On Tuesday, as we were in the midst of a Day of Fasting and Prayer for Peace in solidarity with the Christians of the region, we learned of the destruction of the Al Ahli Hospital in Gaza City. This hospital has been operated by the Episcopal Diocese of Jerusalem for decades, serving the overwhelmingly Muslim population of Gaza. Hospitals should be safe havens, and indeed, Ahli Hospital was hosting hundreds of displaced people from northern Gaza who hoped for protection in its enclave. But in a split second, it was destroyed.
Though I’ve never been to Ahli Hospital in person, I feel a strong tie to it. Transfiguration has sent donations to it for years through the Good Friday Offering and the American Friends of the Episcopal Diocese of Jerusalem, and every time violence breaks out in the region, I pray for the medical staff, knowing how vital they are to all the innocent people trapped in a warzone. Ahli Hospital is a ministry of our church, an expression of the love of Christ to that long-troubled place and people. Only hours before the fateful bombing, the children who sought safe shelter at the hospital had gathered in the hospital’s courtyard to sing for peace (“Salaam”) in a moving moment of hope. Most of the people in the video are now presumed dead.
Archbishop Hosam Naoum has called the destruction of the hospital a “crime against humanity.” Hundreds of human lives were taken needlessly, pointlessly, to add to the thousands of others who have died or will die in this conflict, Palestinian and Israeli. But the crime against humanity is not limited to the explosion, but rather the whole awful tragedy of this conflict, which has caused far too many people to only respect the humanity of their “side.” Since last week, I have heard from several who wonder how I could sympathize with the Gazans, “who are all complicit” in the murder of babies. And I have heard from others who decry my sympathy for Israelis, “whose oppression and colonization brought this on themselves.” How could I pray for Gaza, some ask, for they are obviously wicked. How could I pray for Israelis, others ask, for this is all their fault.

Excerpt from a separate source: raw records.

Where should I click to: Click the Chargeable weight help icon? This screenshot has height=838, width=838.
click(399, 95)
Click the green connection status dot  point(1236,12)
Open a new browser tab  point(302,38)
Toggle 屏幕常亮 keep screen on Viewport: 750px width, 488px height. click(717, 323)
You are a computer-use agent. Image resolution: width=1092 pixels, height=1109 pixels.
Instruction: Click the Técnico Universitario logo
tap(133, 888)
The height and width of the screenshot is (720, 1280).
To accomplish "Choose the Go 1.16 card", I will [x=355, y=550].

As Christians, we are called to love our enemies, which is essentially Jesus’ way of saying we aren’t supposed to have enemies in the first place. All our sisters and brothers in this world are fellow human beings, made in God’s image, deserving of dignity and respect. There aren’t some who have more of God’s image than others. There aren’t some who should get an extra helping of love because they’re on “our side.” There aren’t some dead children who deserve our grief, and other dead children who deserve a shoulder shrug. There are simply children, and they are all God’s children.
Wars always inflict massive moral harm, no matter what claims we make about their “justice,” and this one is threatening us to our soul’s core. If we are not careful, our belief in the God-given value and goodness of every person will erode beneath the onslaught of footage of violence and bloodshed. We will begin to see some lives as precious and others as expendable. Some deaths will be tragedies, while others will be victories. Our moral core, that place where Jesus abides in us and grows our consciences, will begin crumbling beneath the bombardment of anger and bitterness.

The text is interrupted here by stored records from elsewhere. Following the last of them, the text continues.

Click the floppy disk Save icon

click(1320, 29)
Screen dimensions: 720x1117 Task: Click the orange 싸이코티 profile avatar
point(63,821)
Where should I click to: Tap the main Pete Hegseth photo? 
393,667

That’s why, in addition to all our prayers for the people of Israel and Gaza on Tuesday, during the nine liturgies we conducted on the Day of Fasting and Prayer, we also prayed extensively for our own repentance and humility. We need God’s help to resist the evil that lurks all around, tempting us to see some people as less human than others. We need the mercy and grace of God to shield our hearts from cruelty and contempt. That is how we can inoculate our souls against the poison of hate and be agents of peace in a world infatuated with war. So if you’re not sure what you can be doing in response to this long, terrible nightmare, start within. Ask the Holy Spirit to fill you with love for all the hurting and devastated people of this terrible conflict, for that is always our first step toward making peace.